-- Data extracts --
::::::

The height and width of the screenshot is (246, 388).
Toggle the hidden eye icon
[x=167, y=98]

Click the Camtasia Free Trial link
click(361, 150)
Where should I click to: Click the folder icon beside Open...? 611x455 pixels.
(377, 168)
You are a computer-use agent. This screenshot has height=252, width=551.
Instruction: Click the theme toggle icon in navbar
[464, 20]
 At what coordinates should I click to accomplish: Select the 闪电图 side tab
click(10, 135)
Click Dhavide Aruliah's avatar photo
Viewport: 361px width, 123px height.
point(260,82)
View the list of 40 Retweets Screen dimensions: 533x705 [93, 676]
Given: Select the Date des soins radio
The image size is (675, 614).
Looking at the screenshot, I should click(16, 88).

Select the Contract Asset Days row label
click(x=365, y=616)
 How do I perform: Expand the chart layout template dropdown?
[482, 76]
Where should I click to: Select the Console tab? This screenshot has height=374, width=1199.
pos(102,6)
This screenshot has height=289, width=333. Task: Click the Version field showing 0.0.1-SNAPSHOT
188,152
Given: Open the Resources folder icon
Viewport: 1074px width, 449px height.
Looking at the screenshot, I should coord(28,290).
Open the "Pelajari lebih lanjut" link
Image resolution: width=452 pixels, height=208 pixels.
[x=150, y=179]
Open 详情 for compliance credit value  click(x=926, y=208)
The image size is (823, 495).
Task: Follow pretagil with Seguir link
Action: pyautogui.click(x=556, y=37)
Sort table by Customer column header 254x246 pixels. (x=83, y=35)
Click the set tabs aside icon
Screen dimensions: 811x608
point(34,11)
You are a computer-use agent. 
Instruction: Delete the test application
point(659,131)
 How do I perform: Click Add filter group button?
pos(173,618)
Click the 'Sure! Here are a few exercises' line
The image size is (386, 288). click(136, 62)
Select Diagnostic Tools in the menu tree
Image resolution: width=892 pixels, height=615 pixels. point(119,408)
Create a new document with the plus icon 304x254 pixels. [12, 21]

::::::

-- What you should do --
Only an exact copy of all the data will do as the answer.

-- Response below --
The height and width of the screenshot is (246, 388).
Toggle the hidden eye icon
[x=167, y=98]

Click the Camtasia Free Trial link
click(361, 150)
Where should I click to: Click the folder icon beside Open...? 611x455 pixels.
(377, 168)
You are a computer-use agent. This screenshot has height=252, width=551.
Instruction: Click the theme toggle icon in navbar
[464, 20]
 At what coordinates should I click to accomplish: Select the 闪电图 side tab
click(10, 135)
Click Dhavide Aruliah's avatar photo
Viewport: 361px width, 123px height.
point(260,82)
View the list of 40 Retweets Screen dimensions: 533x705 [93, 676]
Given: Select the Date des soins radio
The image size is (675, 614).
Looking at the screenshot, I should click(16, 88).

Select the Contract Asset Days row label
click(x=365, y=616)
 How do I perform: Expand the chart layout template dropdown?
[482, 76]
Where should I click to: Select the Console tab? This screenshot has height=374, width=1199.
pos(102,6)
This screenshot has height=289, width=333. Task: Click the Version field showing 0.0.1-SNAPSHOT
188,152
Given: Open the Resources folder icon
Viewport: 1074px width, 449px height.
Looking at the screenshot, I should coord(28,290).
Open the "Pelajari lebih lanjut" link
Image resolution: width=452 pixels, height=208 pixels.
[x=150, y=179]
Open 详情 for compliance credit value  click(x=926, y=208)
The image size is (823, 495).
Task: Follow pretagil with Seguir link
Action: pyautogui.click(x=556, y=37)
Sort table by Customer column header 254x246 pixels. (x=83, y=35)
Click the set tabs aside icon
Screen dimensions: 811x608
point(34,11)
You are a computer-use agent. 
Instruction: Delete the test application
point(659,131)
 How do I perform: Click Add filter group button?
pos(173,618)
Click the 'Sure! Here are a few exercises' line
The image size is (386, 288). click(136, 62)
Select Diagnostic Tools in the menu tree
Image resolution: width=892 pixels, height=615 pixels. point(119,408)
Create a new document with the plus icon 304x254 pixels. [12, 21]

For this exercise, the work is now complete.